== Written task ==
Write out the lines from the one containing "The height and" through the one containing "tap(85, 1179)" exactly as they appear in the items below, leaving out the pictures.

#### Excerpted data ####

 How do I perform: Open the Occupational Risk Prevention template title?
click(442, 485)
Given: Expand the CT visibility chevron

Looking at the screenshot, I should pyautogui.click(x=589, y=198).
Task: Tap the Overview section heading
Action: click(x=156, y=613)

####
#### Excerpted data ####

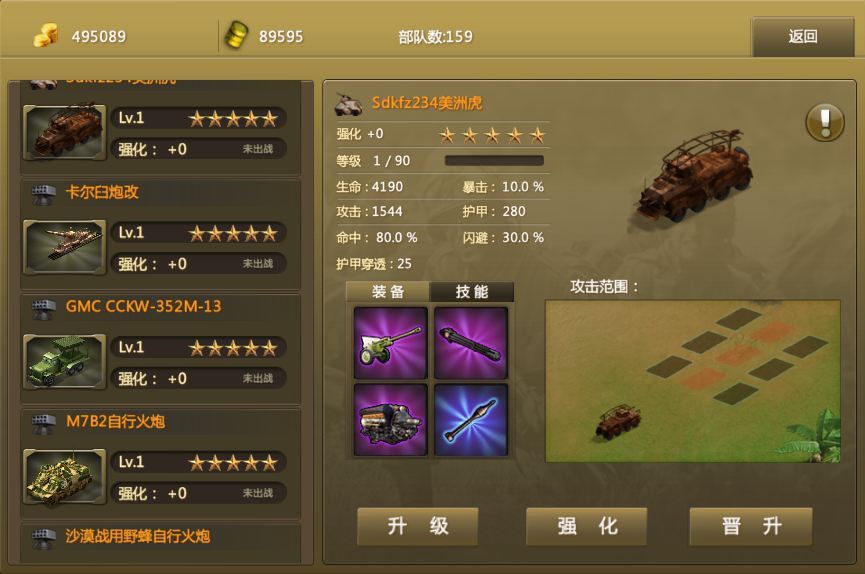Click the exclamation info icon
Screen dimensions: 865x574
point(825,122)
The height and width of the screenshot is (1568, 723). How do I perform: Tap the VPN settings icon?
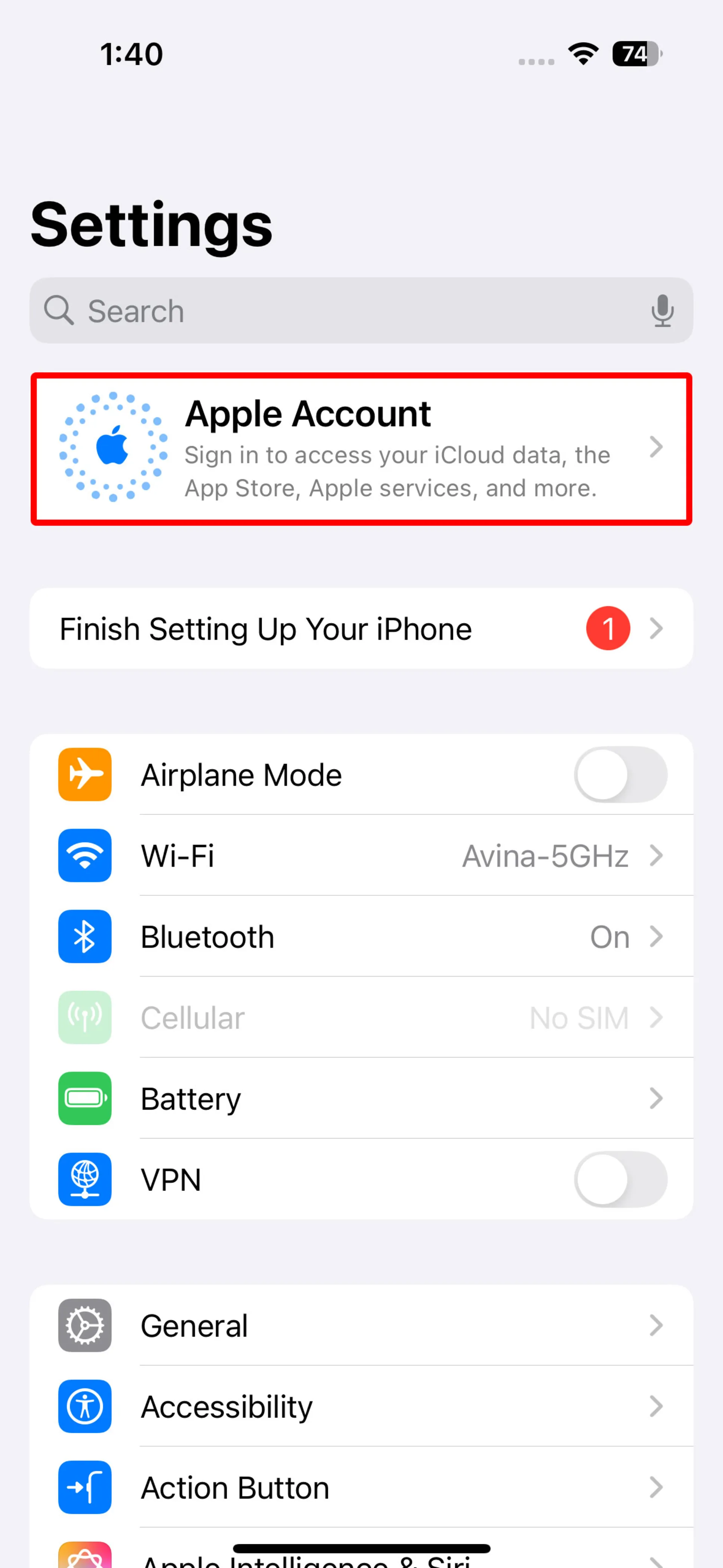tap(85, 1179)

####

== Result below ==
The height and width of the screenshot is (1568, 723). How do I perform: Tap the VPN settings icon?
tap(85, 1179)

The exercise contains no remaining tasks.